OpenAI and United Nations Collaborate to Address Risks of Generative AI
OpenAI, a leading artificial intelligence (AI) research lab, has joined forces with the United Nations to address potential catastrophic risks associated with generative AI. This collaboration comes amidst a wave of news announcements surrounding the future of AI and its impact on society.
The partnership between OpenAI and the UN aims to study and analyze the risks associated with generative AI, which encompasses the potential for unjust bias, manipulation of models, and misinterpretations of data. With the rapid integration of generative AI into various products and features, both organizations recognize the need to proactively anticipate and test for these risks.
In light of this collaboration, Google recently announced the expansion of its vulnerability rewards program (VRP) to include scenarios related to generative AI. By leveraging the expertise of security researchers and ethical hackers, Google aims to identify and address vulnerabilities to enhance the safety and security of its generative AI products.

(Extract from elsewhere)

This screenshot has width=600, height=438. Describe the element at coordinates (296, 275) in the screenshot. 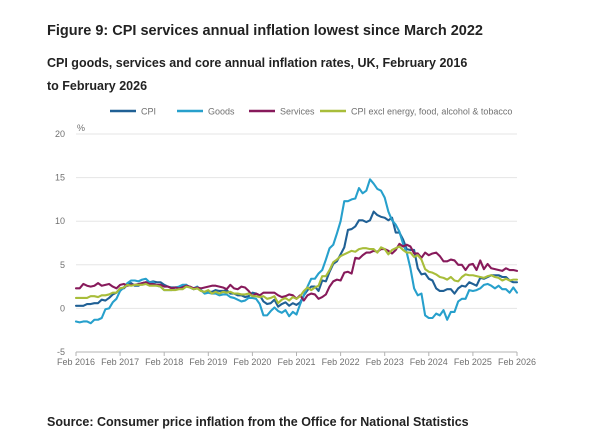

I see `series-line-cpi-excl-energy-food-alcohol-tobacco` at that location.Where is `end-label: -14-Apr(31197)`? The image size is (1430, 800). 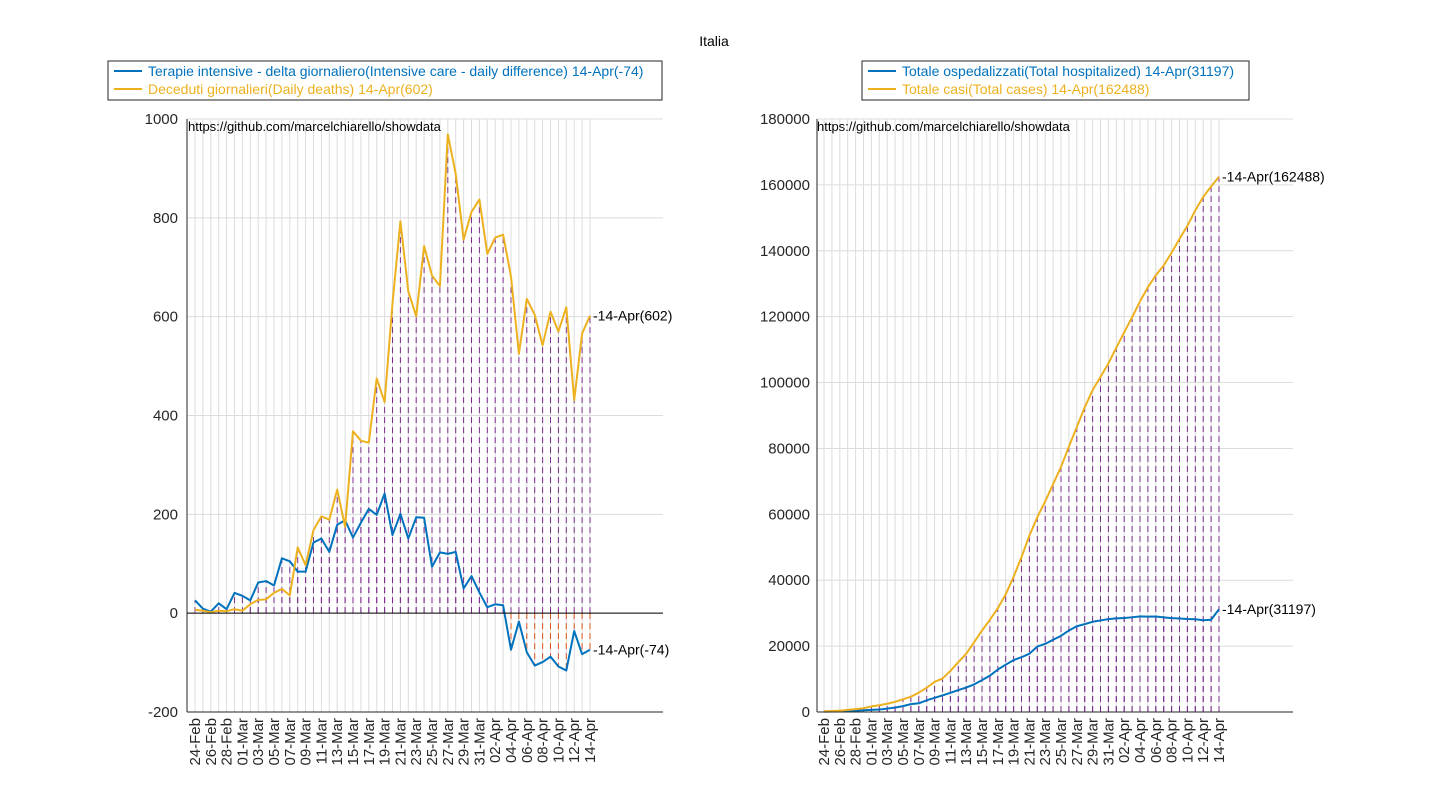 end-label: -14-Apr(31197) is located at coordinates (1269, 609).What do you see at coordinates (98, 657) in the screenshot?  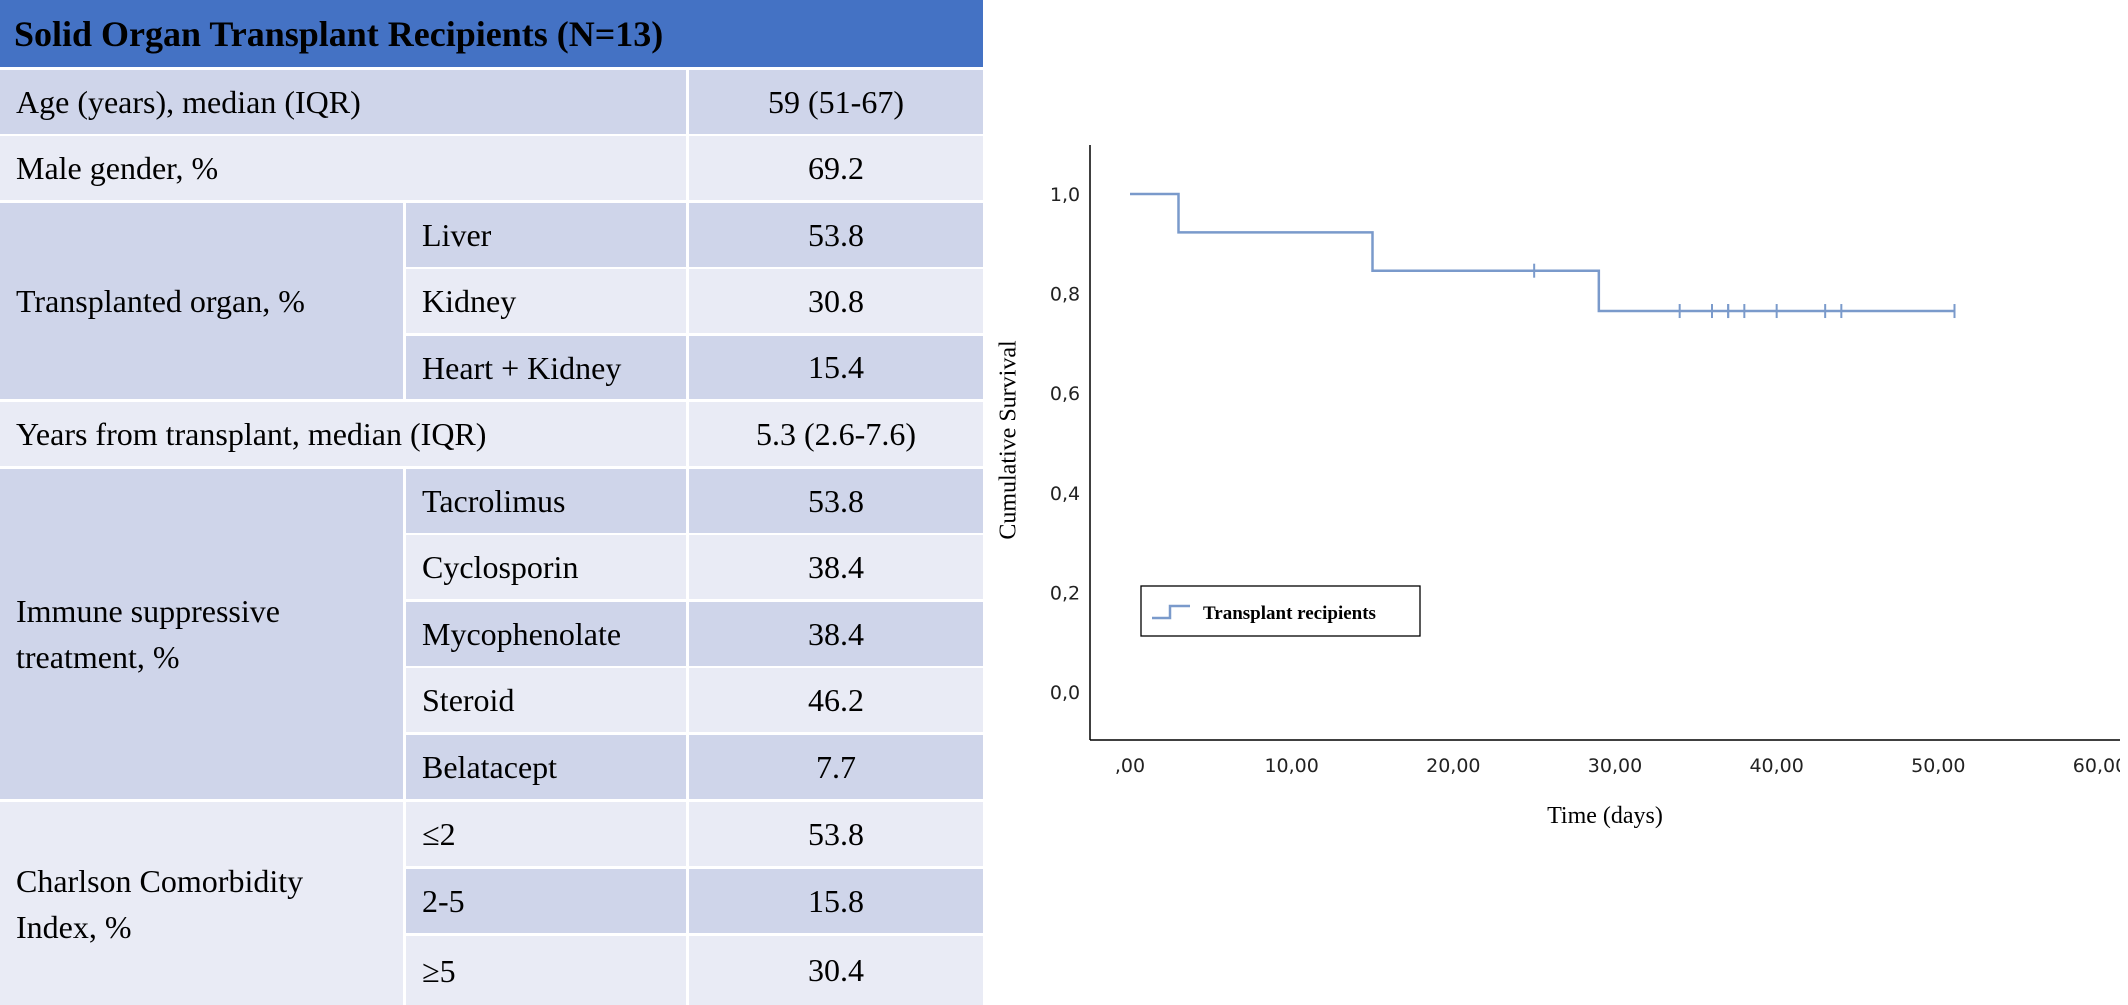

According to Alex Rice, the co-founder and CTO of HackerOne, the ethical hacker community is a valuable resource for exploring emerging technology and identifying potential vulnerabilities. Rice predicts that generative AI will become a significant target for hackers, leading to an increase in bug bounty programs dedicated to this field.
Casey Ellis, founder and CTO at Bugcrowd, also emphasizes the role of AI in hacking toolchains. More than 90% of hackers surveyed by Bugcrowd reported using AI in their hacking endeavors. As AI continues to advance, traditional vulnerability research and bug hunting will be augmented by AI testing, broadening the scope of potential threats.
While the United Nations’ formation of a panel to report on the governance of AI may have limitations, it still holds value in educating the public about the risks and benefits of AI. Shawn Surber, senior director of technical accounts at Tanium, suggests that the UN’s mission could potentially be influenced by the agendas of the panelists. Nevertheless, having OpenAI’s expertise focused on studying nightmare scenarios associated with AI is a positive development.
John Bambenek, principal threat hunter at Netenrich, highlights the importance of starting with real-world implementations of AI before diving into speculative exercises on potential risks. He mentions the examples of facial recognition technology, which has shown positive results in certain applications but has also been associated with human rights violations in policing.
As discussions surrounding the regulation of AI intensify, Kevin Surace, chairman and CTO at Token, raises concerns about the effectiveness of these regulations in preventing rogue states from ignoring the rules. While major AI providers have implemented guardrails to mitigate risks, the proliferation of open-source models may require additional precautions.
In conclusion, the collaboration between OpenAI and the United Nations marks an important step in addressing the potential risks of generative AI. By studying and analyzing these risks, both organizations aim to ensure the safe and responsible development and implementation of AI technologies. With the involvement of security researchers and ethical hackers, the industry is actively working towards enhancing the security of generative AI products.